Since the value of the circulating medium—the money—depends on supply and demand, the supply should be so controlled that the value of the money would always correspond with that of the standard adopted, and since paper money is the cheapest, the most convenient, and the only money entirely free from outside influences affecting its volume and value, our currency should be a paper money.

The following is given as the outline of a plan embodying these features and requirements.

The Standard of Value.

Let a commission be appointed by Congress to select a sufficient number of commodities, say, one hundred, to be used as a standard of value.

This selection should comprise the commodities most largely bought and sold and most independent of each other in their values; preference should be given to those which are products of this country,—but foreign products should also be included,—and to those which are reliable in quality and of which the prices are regularly quoted—such, for instance, as wheat, corn, oats, rye, barley, cotton, wool, tobacco, rice, gold, silver, lead, copper, tin, iron, steel, cotton and woollen cloths, leather, hides, lumber of various kinds, sugar, beef, pork, mutton, etc.

The aim should be, while not including all commodities, which would of course be impossible, to include a sufficient number and of such varied kinds as to fairly represent all.
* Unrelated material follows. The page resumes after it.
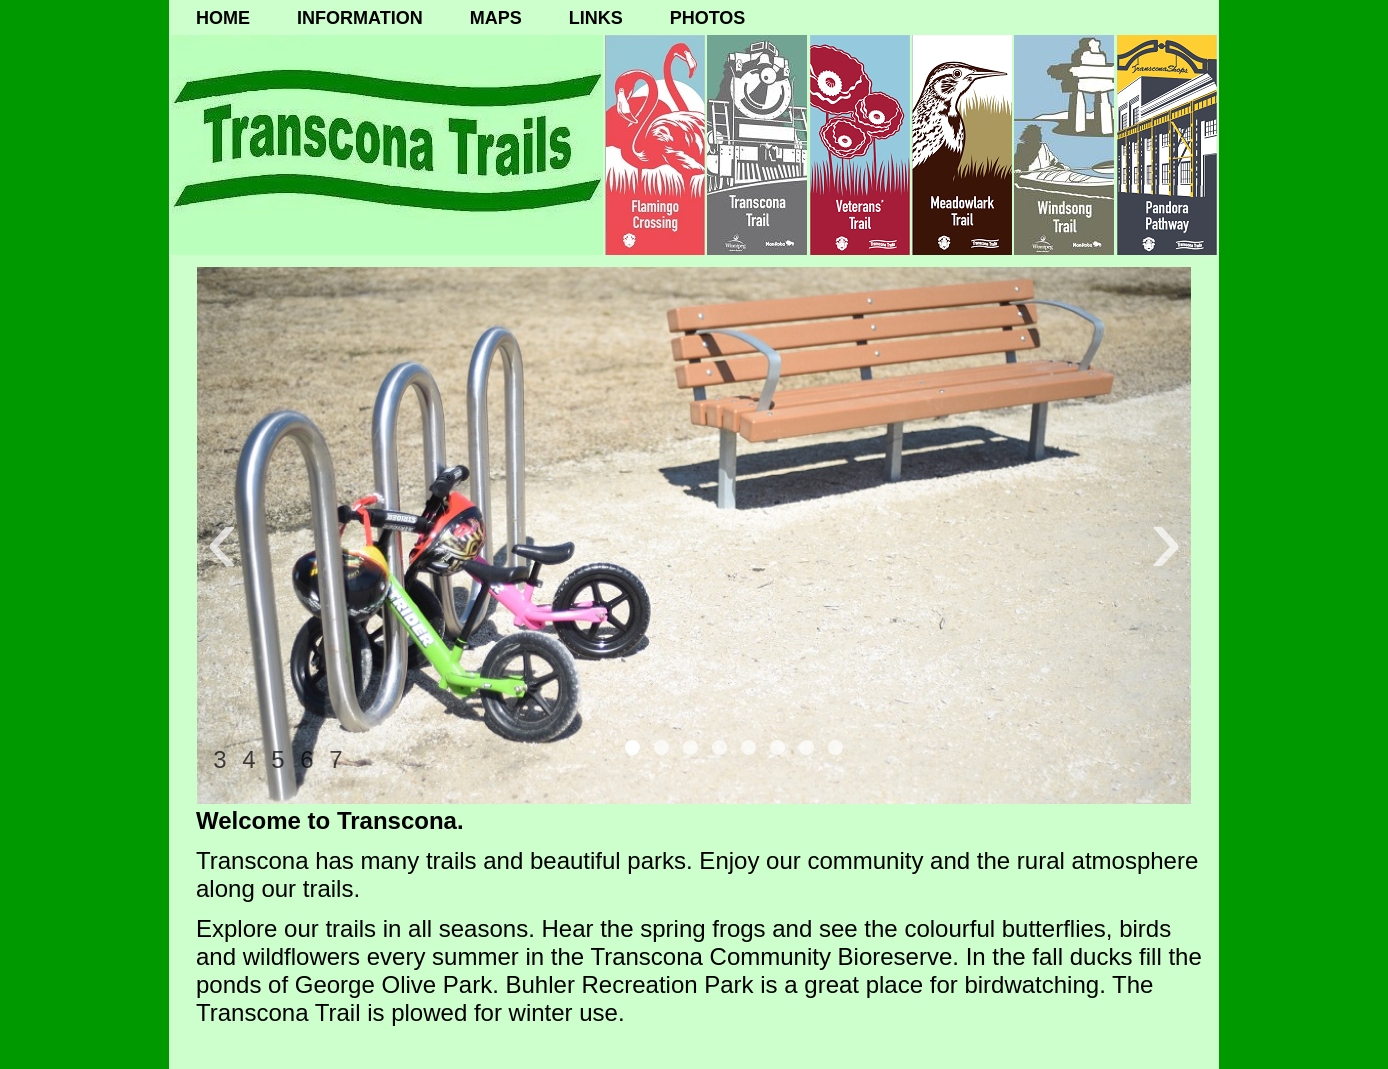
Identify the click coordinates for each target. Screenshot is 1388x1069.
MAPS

Less than a hundred might be sufficient, or it might be better to take more than that number.

With the aid of statisticians, the average price of each of the commodities selected, in their principal markets for a few years past, should be ascertained and tabulated. The commodities, of course, should be of specified grade and quality, and in a specified market, but not necessarily the same market for all.
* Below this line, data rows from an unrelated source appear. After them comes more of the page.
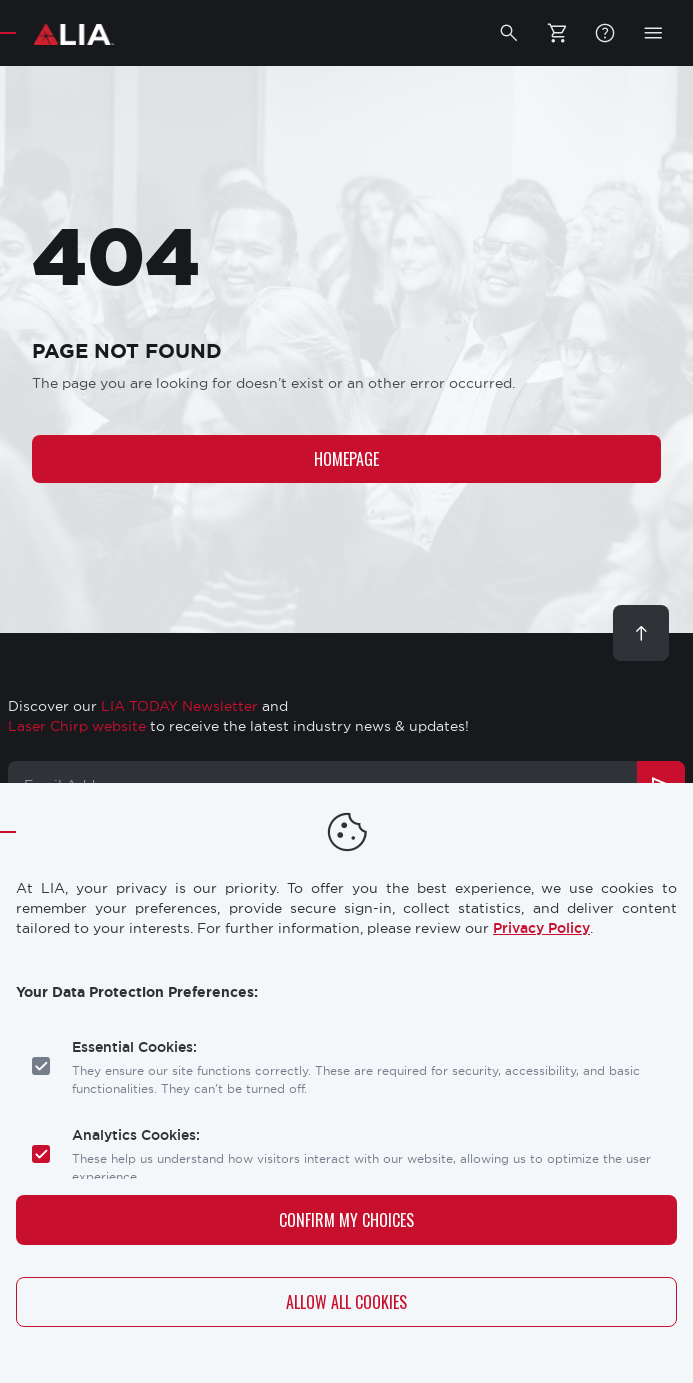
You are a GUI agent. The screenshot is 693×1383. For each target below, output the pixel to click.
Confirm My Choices (346, 1220)
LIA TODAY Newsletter (179, 706)
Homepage (346, 459)
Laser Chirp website (77, 726)
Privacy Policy (541, 928)
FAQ (605, 33)
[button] (509, 33)
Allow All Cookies (346, 1302)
The length of time over which the average of prices should extend would be determined as closely as possible by the average length of time that existing indebtedness had run. (The reason for this will be explained later.) In addition to the average prices of each commodity, the approximate amount or value annually consumed in this country, should be ascertained.

From these data, a table should be prepared showing the amount one dollar would have purchased, on the average, of each of the commodities for the time determined, and from this a final table should be made taking such multiples of the amounts found in the previous table as should represent their proportionate consumption,—in other words, their relative importance in trade.

For example, suppose the time selected were five years, as representing twice the average time existing debts had run; that during that time one dollar would have bought, on the average, 1.25 bushels of wheat, or 3 bushels of corn, or 100 pounds of pig iron, or 10 pounds of cotton, all of specified grade in specified markets; that, further, the importance of each of these commodities in the trade of this country was in the approximate proportions of 5, 3, 2, and 1, respectively.